The paper also cites a 1971 American study as proof that Wakefield’s claim that most pre-licence studies had a maximum follow up on only 28 days is incorrect. The health department said it had a six to nine-week follow up for adverse events. Except that the six to nine weeks only applied to a pilot study of 30 children. The bulk, 680, were monitored for only 28 days.

And in January 1990 Dr David Salisbury, in his role as senior medical officer on the Committee of Safety of Medicines, admitted that before the MMR vaccine was introduced "we carried out a large scale study where adverse events were monitored in a three-week period in approximately 12,000 children".

And so the war of words goes on. This is no help to parents trying to weigh up the risks of vaccination against the risks of serious and potentially killer diseases. But £3m went on proper research instead of spin would be a help.

Instead we find out, courtesy of Tony Blair, that the government is coughing up only £344,000 to "fund one of the largest studies ever attempted to find the causes of autism", led by Professor Andrew Hall.

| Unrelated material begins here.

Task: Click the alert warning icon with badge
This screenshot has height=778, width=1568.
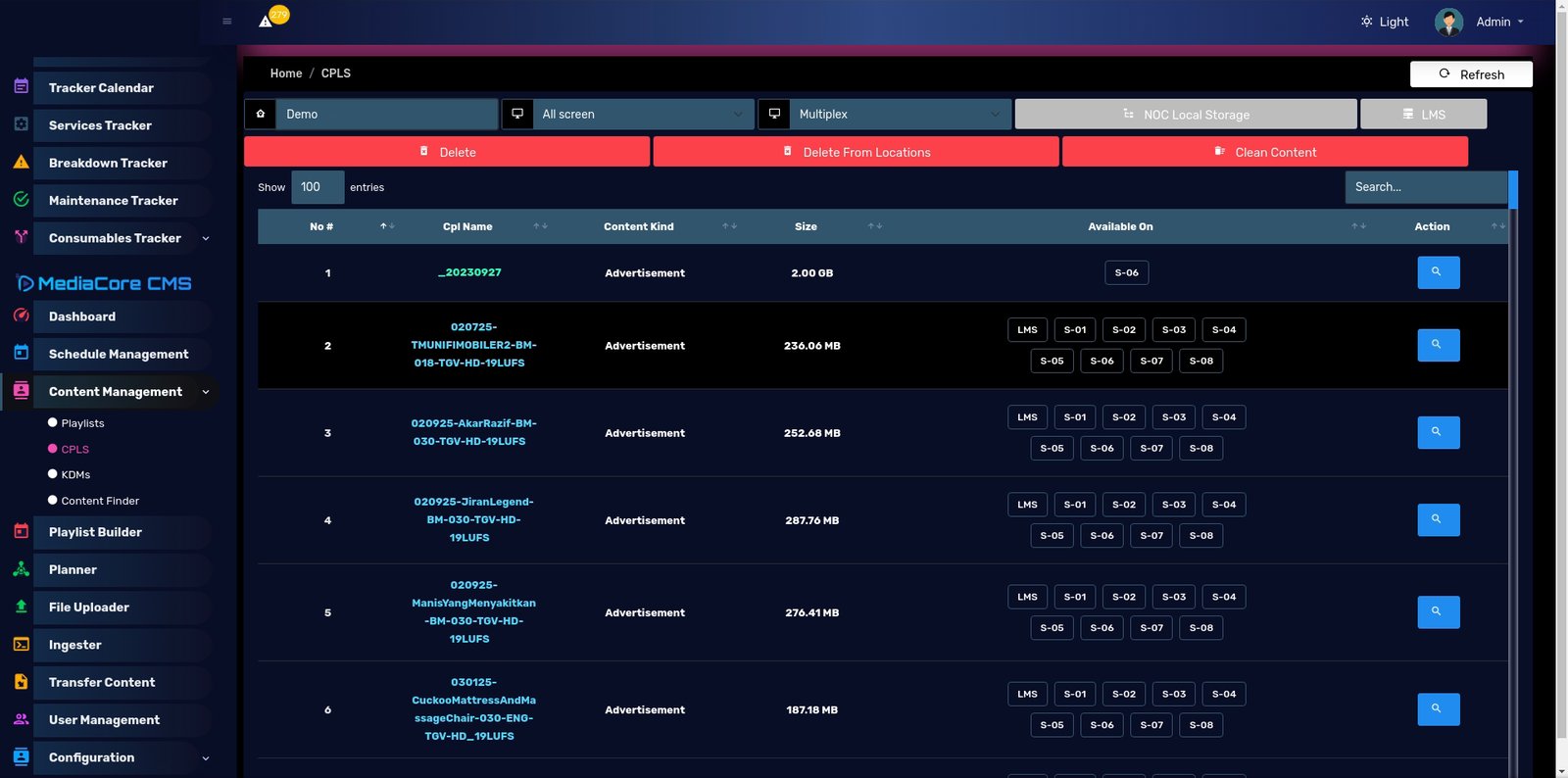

Blair admits in a letter written in December to MP Stephen Ladyman about what the government was doing to address the issue of autism, that there has been a large increase in the number of children with autism in recent years, for which the full explanation is "not clear". As the Eye reported last week, it has shot up to l in l00 in some areas.

On the issue of MMR and autism Blair concludes: "MMR is the safest way for parents to protect their children against potentially serious diseases." No doubt Leo will be having his.